(Task details) Write out exactly every line from the one containing "Task: Click green" through the final line of the material below, both included. Pictures are to be skipped.

(Records shown)
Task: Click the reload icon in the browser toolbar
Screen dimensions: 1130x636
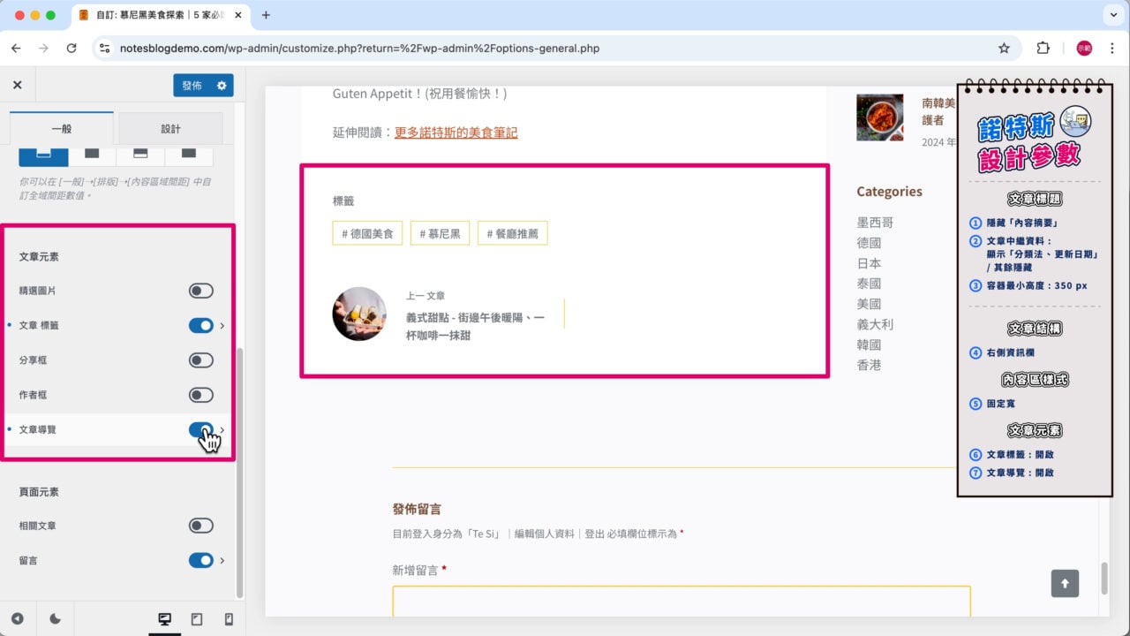Action: tap(72, 49)

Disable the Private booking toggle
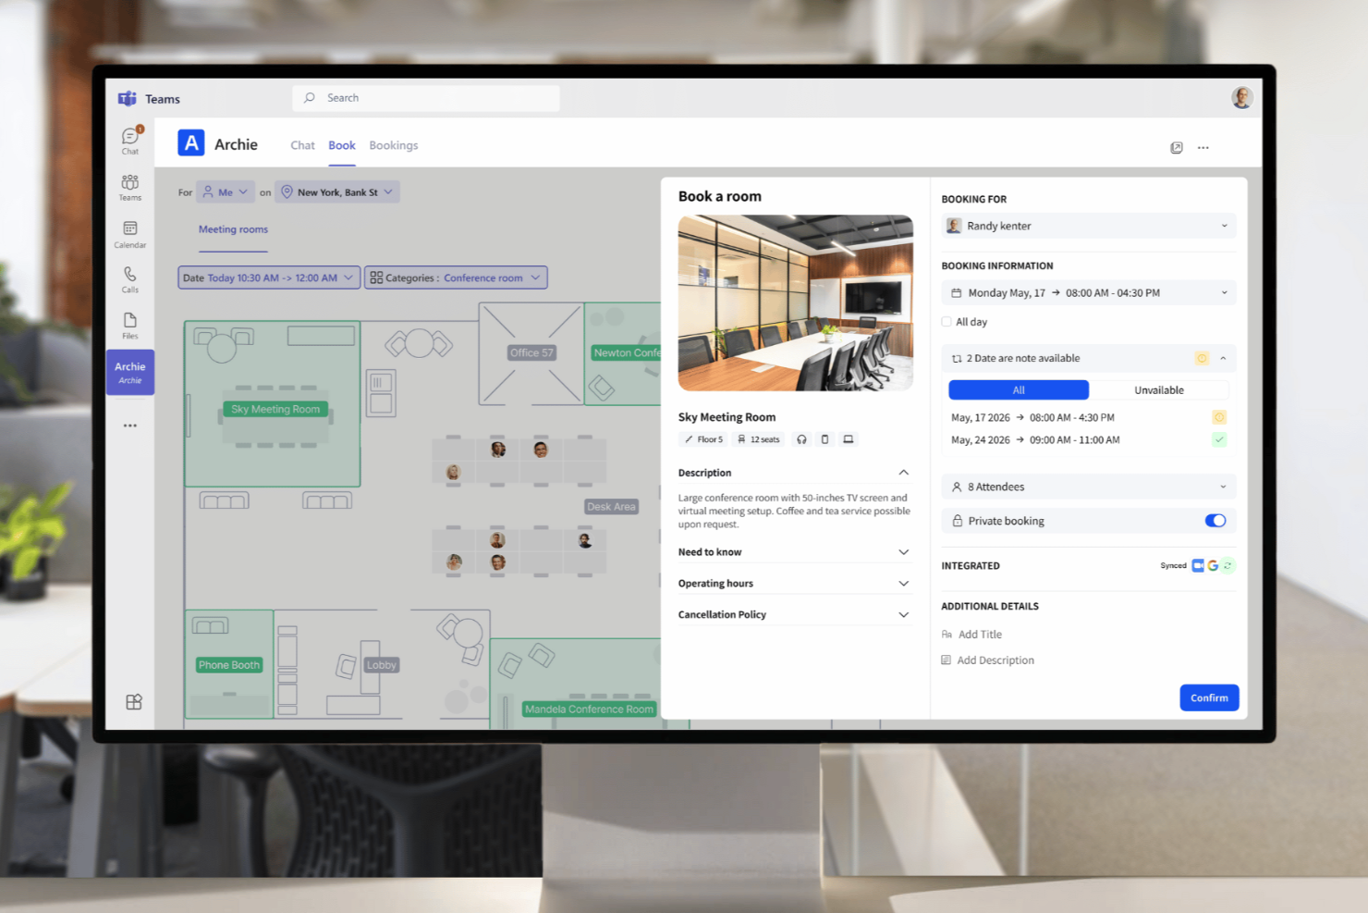tap(1214, 520)
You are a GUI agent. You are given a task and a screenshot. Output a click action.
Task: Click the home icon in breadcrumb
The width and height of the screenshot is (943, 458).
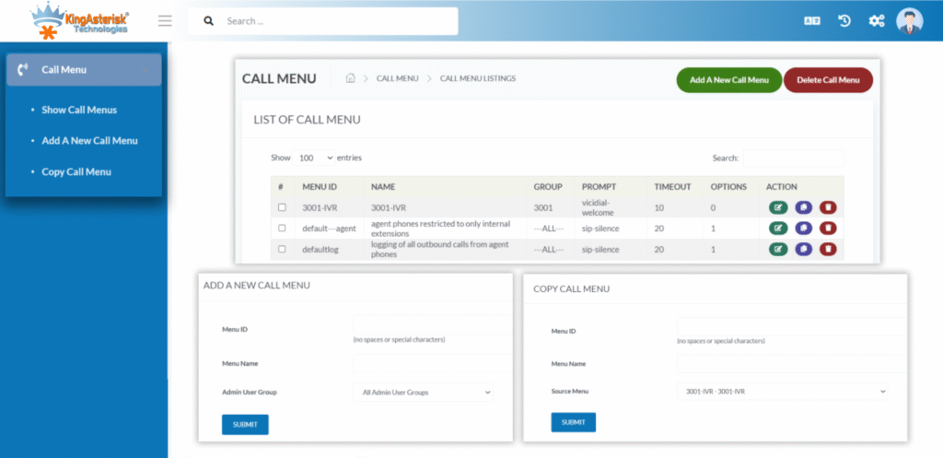pyautogui.click(x=350, y=78)
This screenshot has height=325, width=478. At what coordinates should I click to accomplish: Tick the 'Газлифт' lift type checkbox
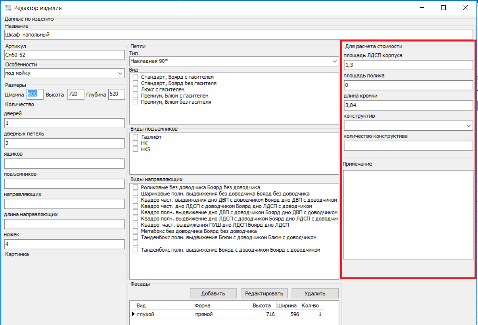point(135,137)

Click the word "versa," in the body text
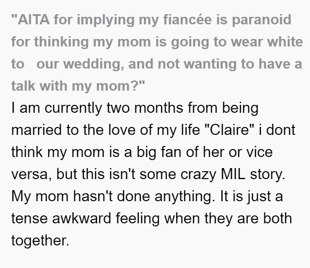31,175
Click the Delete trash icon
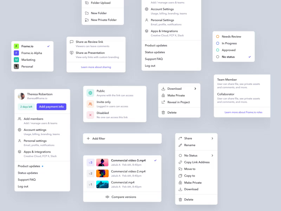Viewport: 281px width, 211px height. pos(163,112)

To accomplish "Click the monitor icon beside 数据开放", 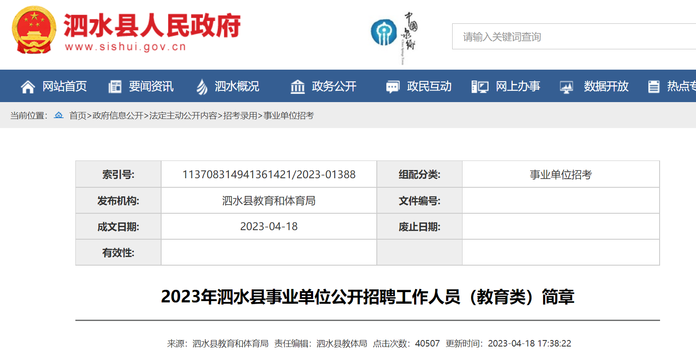I will pos(566,87).
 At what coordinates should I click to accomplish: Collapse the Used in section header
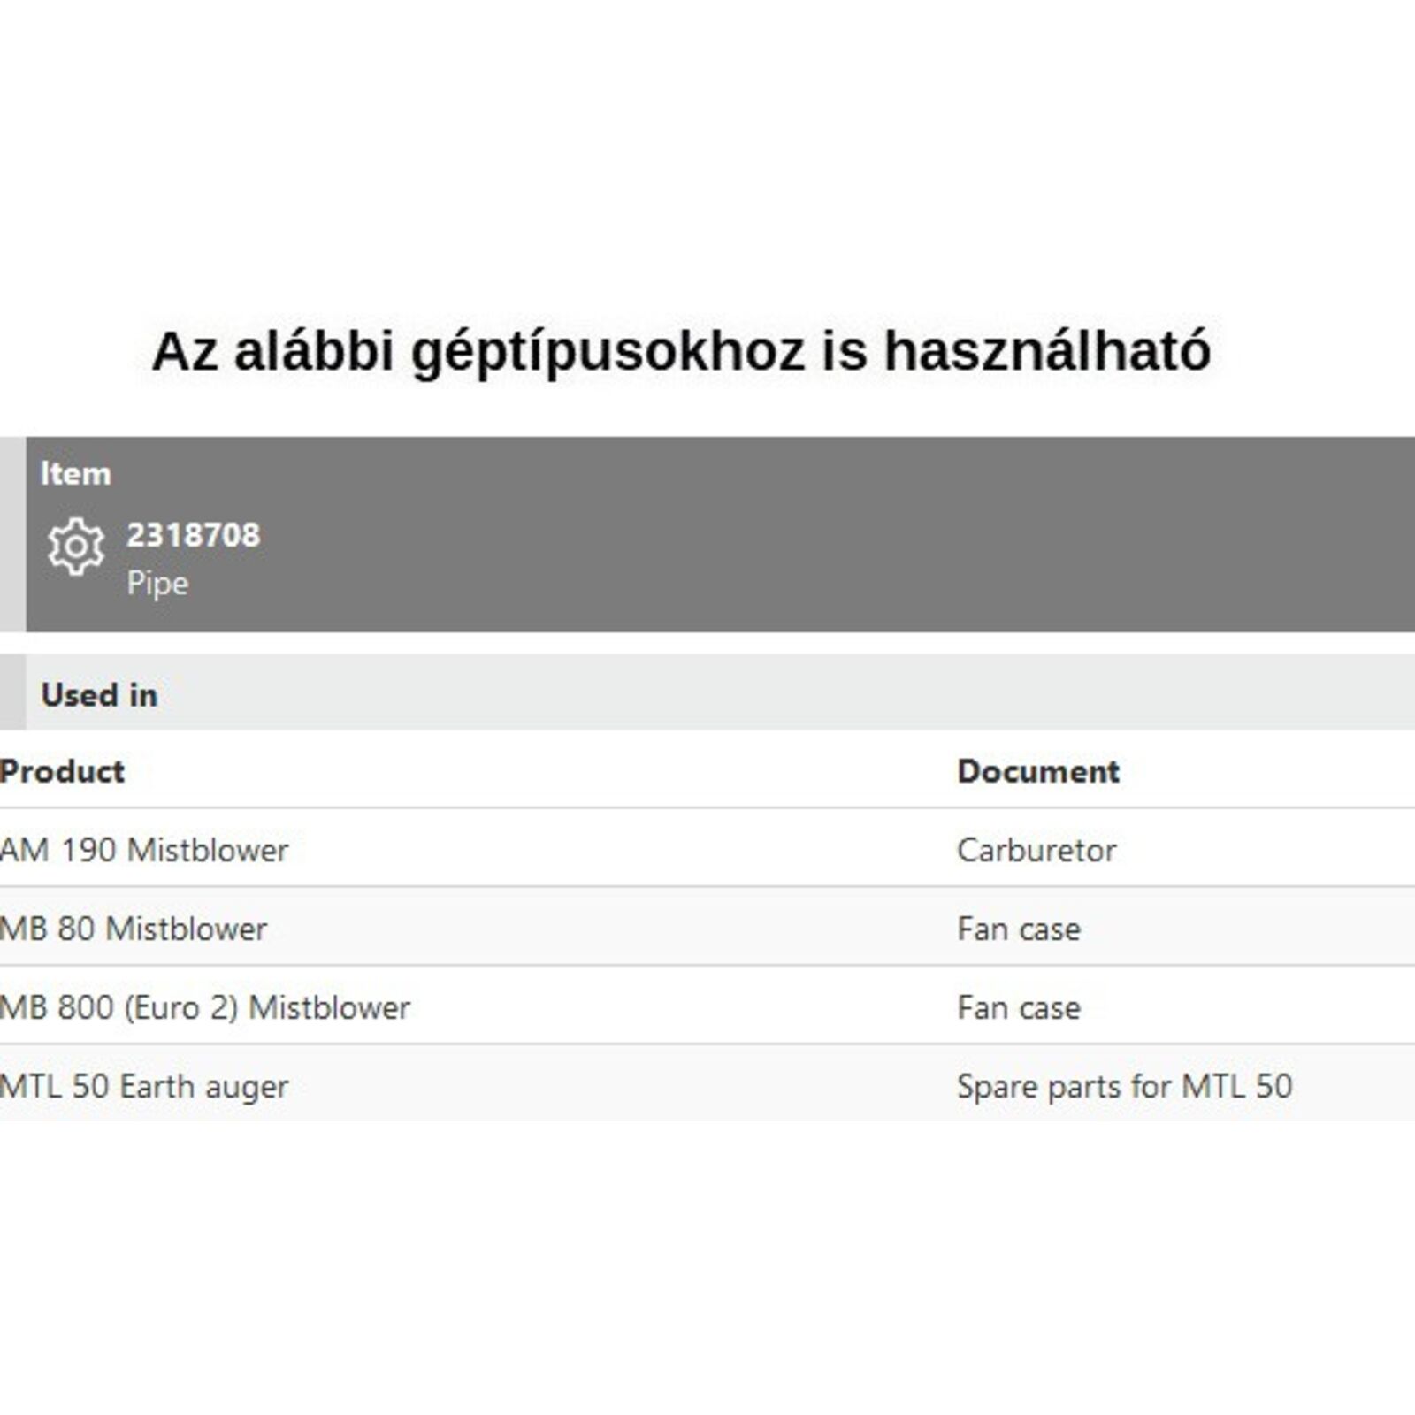99,695
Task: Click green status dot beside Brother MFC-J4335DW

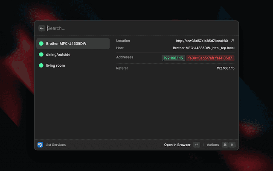Action: point(41,44)
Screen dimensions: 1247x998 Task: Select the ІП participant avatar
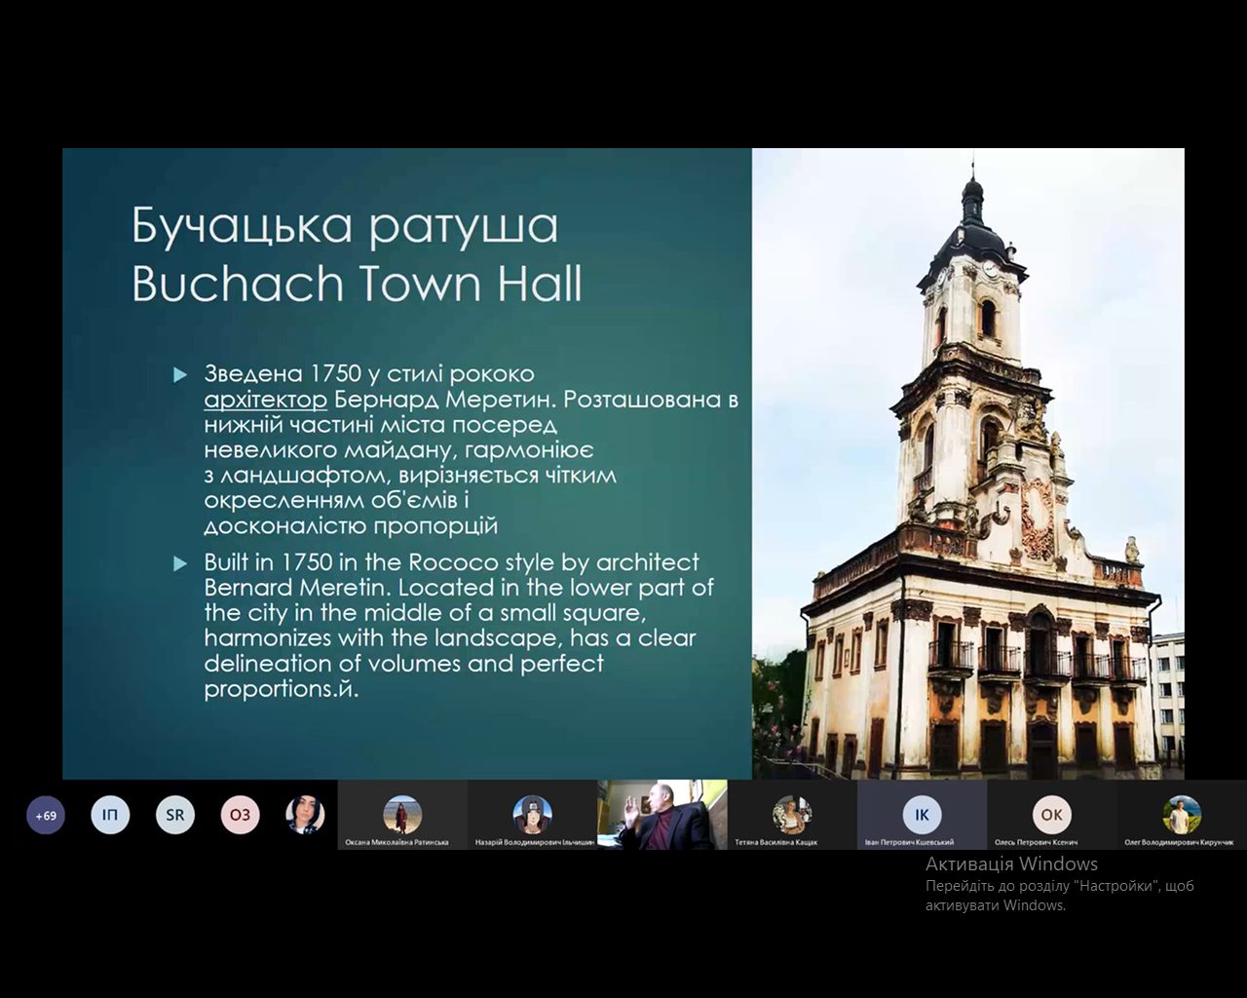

(Solution to this task)
Task: Click green status dot beside Brother MFC-J4335DW

Action: point(41,44)
Screen dimensions: 1247x998 Task: Select the ІП participant avatar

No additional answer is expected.